Ducati kissing a young friend

“It’s a prejudice brought on by sensationalized media coverage of dog-bite incidents involving a pit bull, and the tendency of the media to largely ignore aggressive incidents caused by dogs of any other breed,” explained Lorrie Kalmbach-Ehlers, president and co-founder of BullsEye Dog Rescue.

Unfortunately, that stigma may be one reason that pit bulls make up as much as 30 percent of the dogs at the Seattle Animal Shelter as potential adopters overlook such dogs despite their great temperament.

“Pit bull and pit bull-crosses pass our dog-temperament testing at the same rate as all other breeds,” said Kara Main-Hester, spokesperson for the Seattle Animal Shelter.

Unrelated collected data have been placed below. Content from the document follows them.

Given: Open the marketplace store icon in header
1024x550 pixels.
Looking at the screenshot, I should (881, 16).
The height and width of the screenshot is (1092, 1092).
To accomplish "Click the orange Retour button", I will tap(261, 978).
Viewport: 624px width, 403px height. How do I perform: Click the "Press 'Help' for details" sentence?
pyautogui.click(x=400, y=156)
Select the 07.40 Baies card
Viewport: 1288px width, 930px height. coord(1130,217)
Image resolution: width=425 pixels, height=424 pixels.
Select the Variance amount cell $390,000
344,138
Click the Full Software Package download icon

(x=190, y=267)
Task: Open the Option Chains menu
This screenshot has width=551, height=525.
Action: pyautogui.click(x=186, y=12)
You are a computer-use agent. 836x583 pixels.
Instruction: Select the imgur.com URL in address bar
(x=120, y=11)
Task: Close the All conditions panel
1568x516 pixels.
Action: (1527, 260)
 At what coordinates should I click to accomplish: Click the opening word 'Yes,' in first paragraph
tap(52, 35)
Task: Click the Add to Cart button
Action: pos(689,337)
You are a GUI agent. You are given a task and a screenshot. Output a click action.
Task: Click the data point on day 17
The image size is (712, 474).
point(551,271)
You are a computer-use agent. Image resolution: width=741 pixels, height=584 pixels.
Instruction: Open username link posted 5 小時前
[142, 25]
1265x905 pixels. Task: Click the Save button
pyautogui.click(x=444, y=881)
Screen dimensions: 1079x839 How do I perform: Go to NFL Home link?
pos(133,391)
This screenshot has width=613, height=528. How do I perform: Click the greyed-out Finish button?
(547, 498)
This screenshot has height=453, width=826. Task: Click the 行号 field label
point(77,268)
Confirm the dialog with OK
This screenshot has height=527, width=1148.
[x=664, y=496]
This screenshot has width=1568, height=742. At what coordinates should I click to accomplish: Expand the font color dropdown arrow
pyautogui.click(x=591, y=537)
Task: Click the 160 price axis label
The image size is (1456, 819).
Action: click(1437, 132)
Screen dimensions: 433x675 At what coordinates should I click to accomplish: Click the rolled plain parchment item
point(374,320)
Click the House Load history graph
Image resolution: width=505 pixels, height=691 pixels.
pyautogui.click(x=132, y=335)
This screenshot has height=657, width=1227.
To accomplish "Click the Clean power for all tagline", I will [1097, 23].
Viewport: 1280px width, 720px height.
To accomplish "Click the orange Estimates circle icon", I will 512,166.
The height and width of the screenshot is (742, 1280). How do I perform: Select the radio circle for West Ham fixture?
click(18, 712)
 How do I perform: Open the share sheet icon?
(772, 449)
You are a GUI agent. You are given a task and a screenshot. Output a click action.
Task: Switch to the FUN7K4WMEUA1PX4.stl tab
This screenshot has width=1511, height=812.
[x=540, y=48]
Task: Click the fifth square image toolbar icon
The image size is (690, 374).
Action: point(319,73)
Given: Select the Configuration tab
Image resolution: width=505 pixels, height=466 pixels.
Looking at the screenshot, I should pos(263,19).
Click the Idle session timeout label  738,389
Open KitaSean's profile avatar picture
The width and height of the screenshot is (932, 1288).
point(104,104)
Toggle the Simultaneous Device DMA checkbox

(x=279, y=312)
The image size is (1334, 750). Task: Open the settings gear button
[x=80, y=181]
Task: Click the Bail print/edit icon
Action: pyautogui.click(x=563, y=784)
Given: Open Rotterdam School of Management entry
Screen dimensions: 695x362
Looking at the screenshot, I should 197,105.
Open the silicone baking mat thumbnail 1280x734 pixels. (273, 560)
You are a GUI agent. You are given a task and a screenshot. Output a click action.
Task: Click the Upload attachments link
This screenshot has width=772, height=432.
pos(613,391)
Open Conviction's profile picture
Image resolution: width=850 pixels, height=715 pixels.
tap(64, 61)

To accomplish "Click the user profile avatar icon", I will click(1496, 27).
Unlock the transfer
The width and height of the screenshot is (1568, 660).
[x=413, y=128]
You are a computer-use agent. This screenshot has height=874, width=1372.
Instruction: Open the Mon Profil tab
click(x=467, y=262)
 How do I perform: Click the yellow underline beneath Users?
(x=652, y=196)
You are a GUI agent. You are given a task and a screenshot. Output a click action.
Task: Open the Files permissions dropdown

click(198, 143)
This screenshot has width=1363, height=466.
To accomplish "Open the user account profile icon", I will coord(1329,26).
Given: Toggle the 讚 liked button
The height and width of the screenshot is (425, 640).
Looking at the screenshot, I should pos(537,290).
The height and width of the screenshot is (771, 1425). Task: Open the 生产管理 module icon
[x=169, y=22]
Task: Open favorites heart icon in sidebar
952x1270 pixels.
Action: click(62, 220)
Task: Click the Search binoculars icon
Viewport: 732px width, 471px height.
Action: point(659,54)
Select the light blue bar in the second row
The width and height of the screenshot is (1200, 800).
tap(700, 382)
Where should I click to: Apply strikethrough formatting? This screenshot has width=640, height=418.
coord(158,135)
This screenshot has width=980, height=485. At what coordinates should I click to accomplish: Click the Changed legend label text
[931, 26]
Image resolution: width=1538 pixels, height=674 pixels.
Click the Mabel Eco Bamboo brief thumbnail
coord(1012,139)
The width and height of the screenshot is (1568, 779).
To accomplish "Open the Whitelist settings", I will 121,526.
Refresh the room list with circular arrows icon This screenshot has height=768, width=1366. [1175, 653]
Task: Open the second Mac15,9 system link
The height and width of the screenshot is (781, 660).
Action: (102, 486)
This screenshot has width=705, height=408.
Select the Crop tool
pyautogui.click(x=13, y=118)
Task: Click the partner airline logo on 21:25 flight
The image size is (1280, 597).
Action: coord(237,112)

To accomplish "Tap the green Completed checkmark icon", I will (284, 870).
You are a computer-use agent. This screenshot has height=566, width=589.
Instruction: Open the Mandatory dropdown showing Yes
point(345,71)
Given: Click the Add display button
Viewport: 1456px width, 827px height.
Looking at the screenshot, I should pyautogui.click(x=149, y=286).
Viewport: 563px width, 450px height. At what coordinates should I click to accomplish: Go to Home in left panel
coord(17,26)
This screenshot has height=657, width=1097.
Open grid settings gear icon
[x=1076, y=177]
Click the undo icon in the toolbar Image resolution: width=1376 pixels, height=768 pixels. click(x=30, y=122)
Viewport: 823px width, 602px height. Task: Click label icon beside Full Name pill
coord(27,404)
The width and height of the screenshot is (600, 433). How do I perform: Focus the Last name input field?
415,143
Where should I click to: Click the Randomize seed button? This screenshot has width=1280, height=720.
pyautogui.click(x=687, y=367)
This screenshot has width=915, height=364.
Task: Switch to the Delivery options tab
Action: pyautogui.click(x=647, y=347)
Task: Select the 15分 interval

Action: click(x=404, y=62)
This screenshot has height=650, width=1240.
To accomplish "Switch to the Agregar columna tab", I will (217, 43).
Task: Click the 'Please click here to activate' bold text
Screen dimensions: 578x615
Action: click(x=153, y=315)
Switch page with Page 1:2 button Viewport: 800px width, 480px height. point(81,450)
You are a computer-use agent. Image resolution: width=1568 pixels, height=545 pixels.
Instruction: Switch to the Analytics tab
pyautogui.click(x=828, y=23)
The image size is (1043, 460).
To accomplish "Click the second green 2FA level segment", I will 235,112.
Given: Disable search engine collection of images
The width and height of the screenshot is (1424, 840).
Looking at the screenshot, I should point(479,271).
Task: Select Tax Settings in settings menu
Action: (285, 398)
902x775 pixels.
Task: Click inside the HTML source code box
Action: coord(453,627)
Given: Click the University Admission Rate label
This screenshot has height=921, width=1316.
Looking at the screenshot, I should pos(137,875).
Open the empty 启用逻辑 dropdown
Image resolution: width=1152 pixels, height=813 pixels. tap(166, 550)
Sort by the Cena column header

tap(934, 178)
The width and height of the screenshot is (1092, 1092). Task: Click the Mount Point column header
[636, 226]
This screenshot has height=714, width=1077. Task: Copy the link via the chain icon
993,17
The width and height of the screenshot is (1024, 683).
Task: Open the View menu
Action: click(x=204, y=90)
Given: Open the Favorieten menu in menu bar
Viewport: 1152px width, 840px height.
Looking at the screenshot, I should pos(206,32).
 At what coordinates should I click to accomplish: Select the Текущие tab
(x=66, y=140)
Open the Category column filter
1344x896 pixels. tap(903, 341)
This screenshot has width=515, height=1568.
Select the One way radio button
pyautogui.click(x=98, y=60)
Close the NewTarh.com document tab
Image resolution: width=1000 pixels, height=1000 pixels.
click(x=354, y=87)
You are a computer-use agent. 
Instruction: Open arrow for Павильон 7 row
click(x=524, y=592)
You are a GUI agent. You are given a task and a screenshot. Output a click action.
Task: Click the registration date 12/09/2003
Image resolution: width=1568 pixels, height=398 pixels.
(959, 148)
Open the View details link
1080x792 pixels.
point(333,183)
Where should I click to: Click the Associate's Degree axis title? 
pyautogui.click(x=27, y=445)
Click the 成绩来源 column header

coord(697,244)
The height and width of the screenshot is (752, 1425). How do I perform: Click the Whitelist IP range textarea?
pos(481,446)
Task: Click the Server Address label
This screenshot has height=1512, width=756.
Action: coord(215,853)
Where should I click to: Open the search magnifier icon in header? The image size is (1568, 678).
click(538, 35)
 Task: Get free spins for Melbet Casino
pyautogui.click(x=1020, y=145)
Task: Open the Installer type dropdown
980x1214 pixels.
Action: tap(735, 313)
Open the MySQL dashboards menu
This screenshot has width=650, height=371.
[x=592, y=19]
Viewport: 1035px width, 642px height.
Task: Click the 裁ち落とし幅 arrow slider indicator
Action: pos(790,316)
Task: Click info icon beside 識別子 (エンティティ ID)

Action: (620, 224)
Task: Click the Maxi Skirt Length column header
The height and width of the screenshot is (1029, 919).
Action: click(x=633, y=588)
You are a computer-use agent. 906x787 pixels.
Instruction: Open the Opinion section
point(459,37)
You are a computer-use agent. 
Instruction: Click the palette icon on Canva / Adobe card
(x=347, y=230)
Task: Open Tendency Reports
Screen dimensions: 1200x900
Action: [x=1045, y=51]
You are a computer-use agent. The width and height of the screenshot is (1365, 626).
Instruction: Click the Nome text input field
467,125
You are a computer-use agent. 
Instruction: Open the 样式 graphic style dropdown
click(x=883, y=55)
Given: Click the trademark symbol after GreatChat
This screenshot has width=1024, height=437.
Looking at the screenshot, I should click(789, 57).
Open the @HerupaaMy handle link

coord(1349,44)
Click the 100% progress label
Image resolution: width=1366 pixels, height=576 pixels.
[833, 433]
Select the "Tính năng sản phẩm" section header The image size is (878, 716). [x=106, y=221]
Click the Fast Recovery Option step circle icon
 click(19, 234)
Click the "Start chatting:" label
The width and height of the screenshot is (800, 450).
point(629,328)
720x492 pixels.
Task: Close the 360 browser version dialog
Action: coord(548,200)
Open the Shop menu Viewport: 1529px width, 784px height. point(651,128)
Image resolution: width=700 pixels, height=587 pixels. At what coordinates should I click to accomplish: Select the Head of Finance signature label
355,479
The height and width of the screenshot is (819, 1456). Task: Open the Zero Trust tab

Main-Hester said that, while pit bulls aren’t more difficult to place, they usually take longer to adopt out than other breeds.

“If people are nervous or scared of pit bulls, they should educate themselves about the breed,” Kalmbach-Ehlers said. In fact, according to the American Temperament Testing Society, pit bulls rate higher on temperament tests than even golden retrievers.

Changing perceptions

So to brighten the future of so many pit bulls residing with rescue groups and shelters, BullsEye Dog Rescue aims to challenge public misconceptions by making it obvious pit bulls can be wonderful dogs.

BullsEye works with shelters to provide education on the breed and holds events like Pit Bulls on Parade in Issaquah to give the public a chance to see friendly, well-adjusted pit bulls in our community. On Aug. 20, the public is invited to come see the parade and meet dogs like Ducati with the typical pit bull temperament: friendly, patient and full of heart.

But education isn’t always enough to combat societal views. That’s why BullsEye also offers support to pit bull’s owners, including workshops on responsible pet ownership and obedience classes for low-income families through the Responsi-Bull Project.

So while fear and scary stories of aggressive pit bulls may drive the media frenzy that typically happens when dogs of almost any breed cause harm, BullsEye confronts this issue with solid evidence of the typical pit bull nature exhibited in the dogs they adopt out, train and nurture.